Hence, Gato is really a model of how Scale Computing continues to be the main vector of machine learning development, by making generic models bigger and bigger. In other words, bigger is better.
The authors have some evidence for this. Gato seems to be getting better as it gets bigger. They compare average scores across all standard tasks for three sizes of the model at the criteria, 79 million, 364 million, and the main model, 1.18 billion. “We can see that for the number of equivalent tokens, there is a significant improvement in performance with increasing size,” the authors wrote.
An interesting future question is whether specialized software is more dangerous than other types of AI software. The authors spend a significant amount of research time discussing the fact that there are potential risks that are not yet well understood.

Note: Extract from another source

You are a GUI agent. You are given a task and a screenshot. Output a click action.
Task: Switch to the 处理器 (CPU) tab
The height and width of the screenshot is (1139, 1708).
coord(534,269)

The idea of a program that handles multiple tasks for the average person suggests some kind of human adaptability, but that could be a dangerous misconception. “For example, physical embodiment may lead to users avataring a proxy, resulting in misplaced trust in the event of a broken system, or it could be exploited by bad actors,” Reed and his team wrote.

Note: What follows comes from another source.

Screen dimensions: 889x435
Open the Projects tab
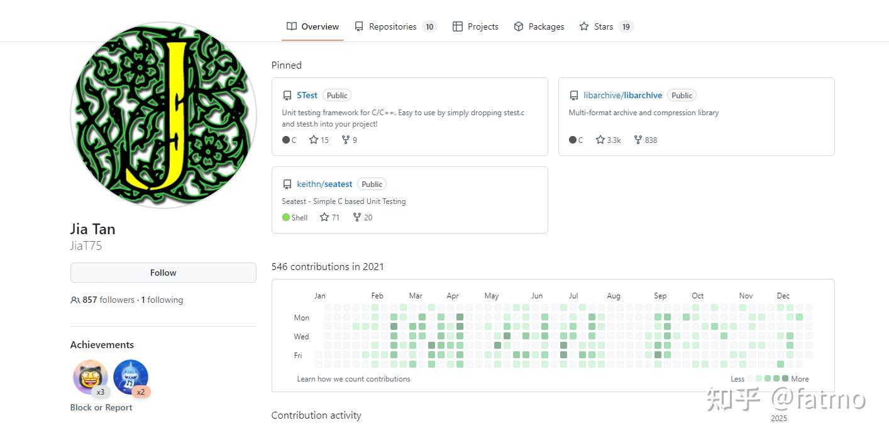[475, 26]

Additionally, while transfer of knowledge across domains is often a goal in ML research, it can lead to unexpected and undesirable outcomes if certain behaviors (such as arcade fighting) are shifted into the wrong context.

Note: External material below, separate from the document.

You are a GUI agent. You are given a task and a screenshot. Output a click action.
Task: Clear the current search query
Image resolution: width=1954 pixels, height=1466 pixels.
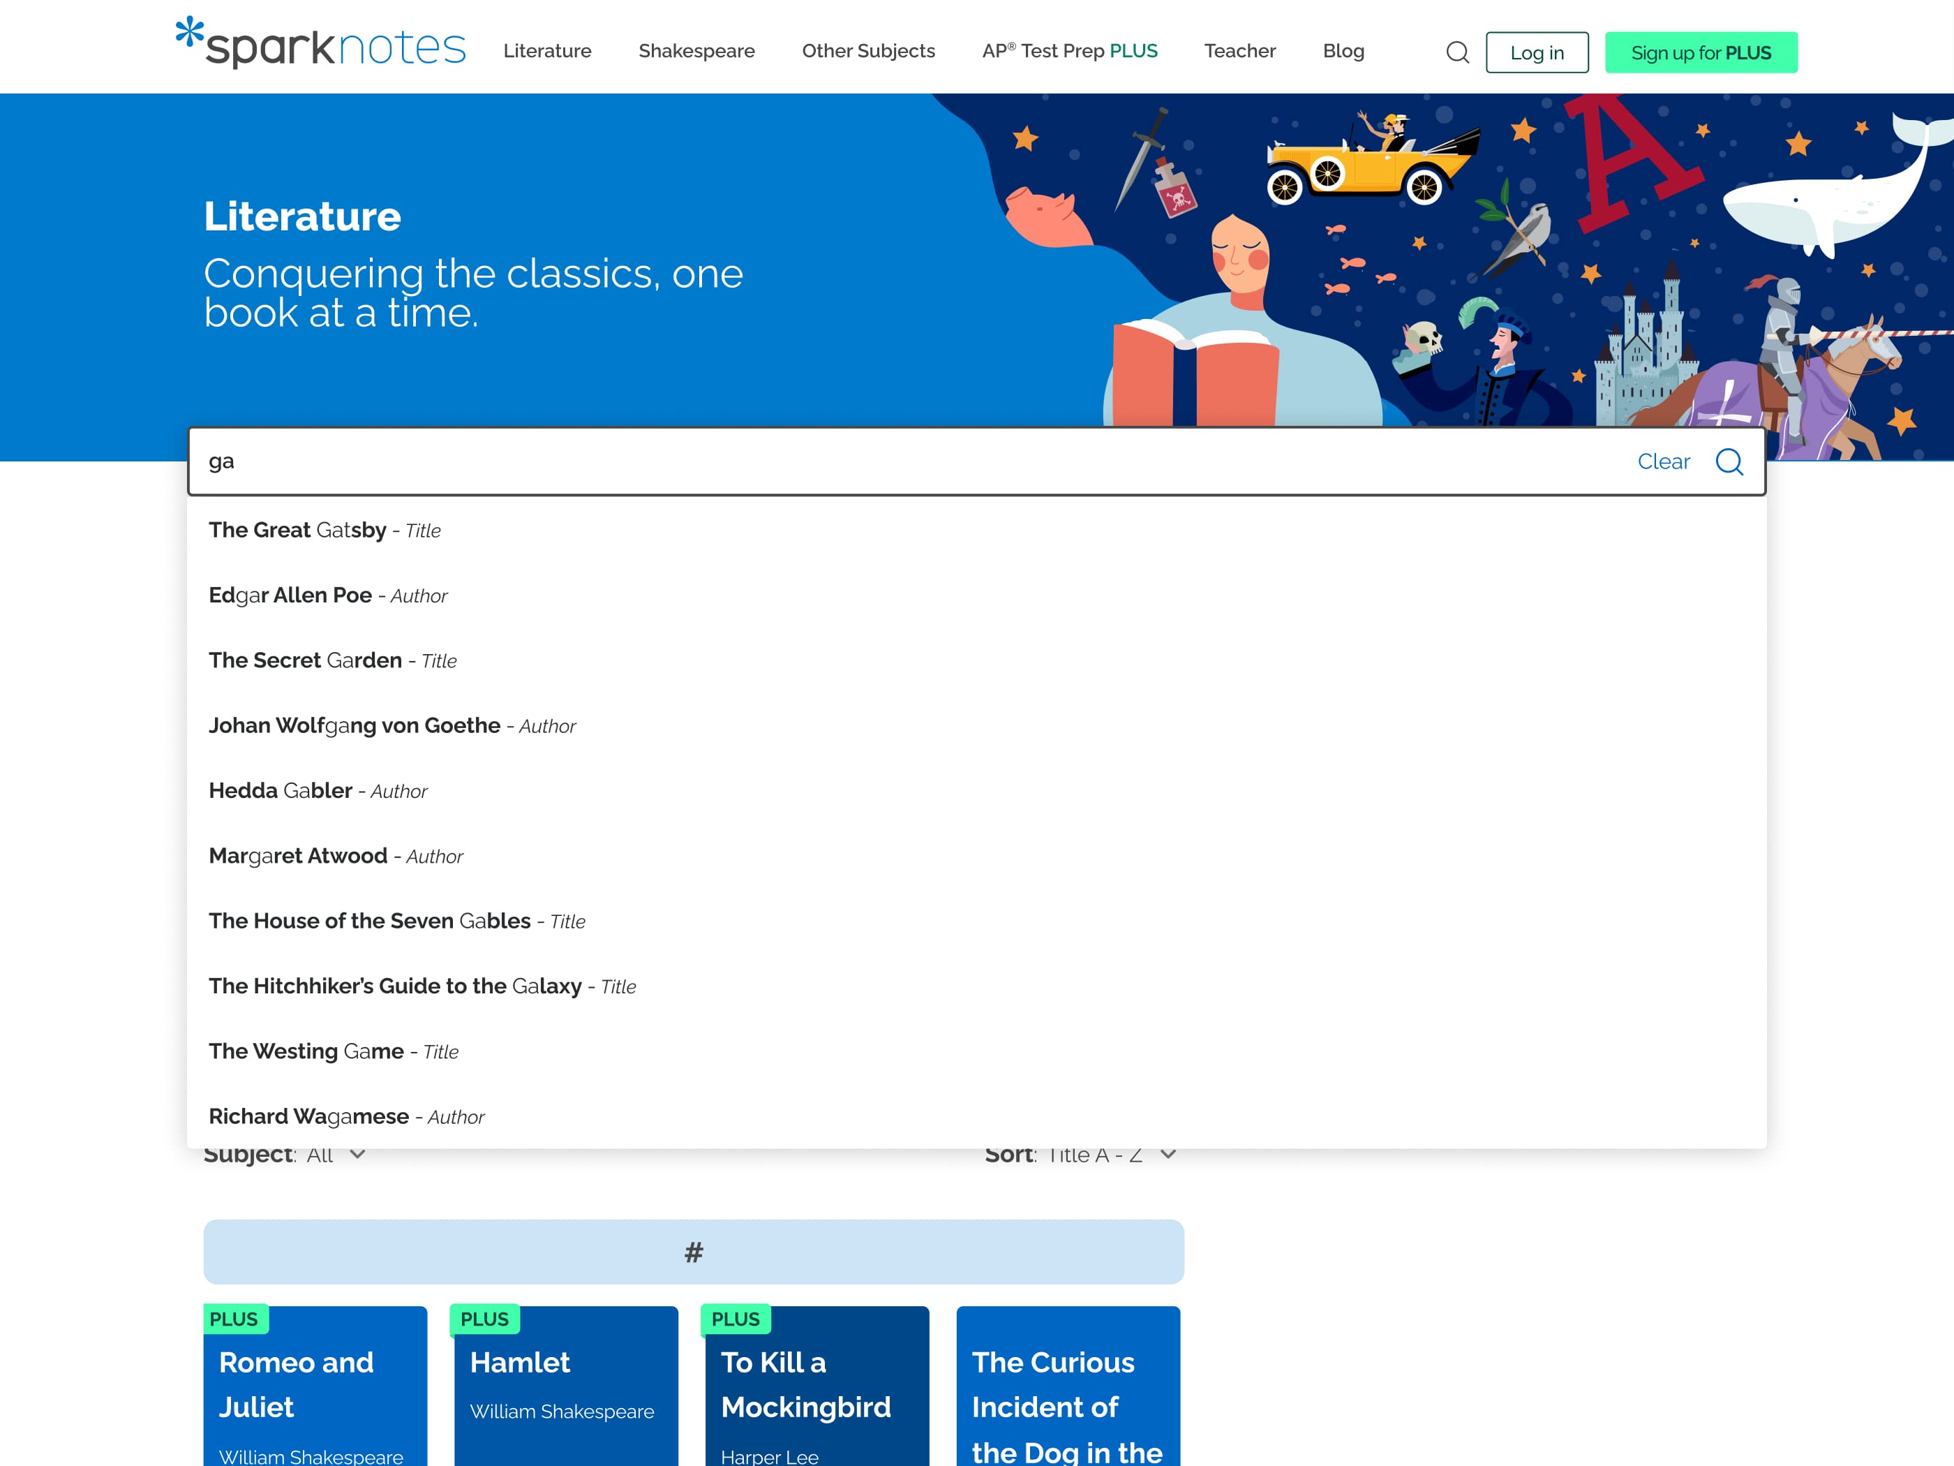click(x=1663, y=461)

Hence, they wrote, “Ethics and safety considerations for knowledge transfer may require substantial new research as public systems advance.”
(As an interesting side note, Gato’s paper uses a chart to describe risks devised by former Google AI researcher Margaret Michell and her colleagues, called Model Cards. Model Cards provide a brief summary of what the AI program is, what it does, and what factors influence How it works. And Michelle wrote last year that Forced to sign out of Google To support her former colleague, Timnit Gebru, whose ethical concerns about AI conflict with Google’s leadership in AI.)
Gatto is by no means unique in its generalizing tendency. It’s part of the general trend of mainstreaming, and larger models use buckets of horsepower. The world got its first taste of Google’s inclination in this direction last summerwith Google’s “Perceiver” neural network that combined text transducer tasks with images, audio and LiDAR spatial coordinates.
Among its peers are PaLM, the Pathways Language Model, Introduced by Google scientists this yeara 540 billion variant model uses new technology to orchestrate thousands of chips, Known as Pathways, also invented by Google. neural network Released in January By Meta, called “data2vec,” converters use image data, sound waveforms for speech, and text language representations all in one.
What’s new in Gato seems to be the intent to use AI for non-robotic tasks and push it into the world of robotics.
The creators of Gato, who point to the achievements of Pathways, and other generic approaches, see the ultimate achievement in artificial intelligence that can operate in the real world, with any kind of task.
“Future work should consider how to unify these script capabilities into a complete generic agent that can also operate in real time in the real world, in diverse environments and incarnations.”
You can then consider Gato as an important step on the way to a solution The hardest problem in artificial intelligence, robotics.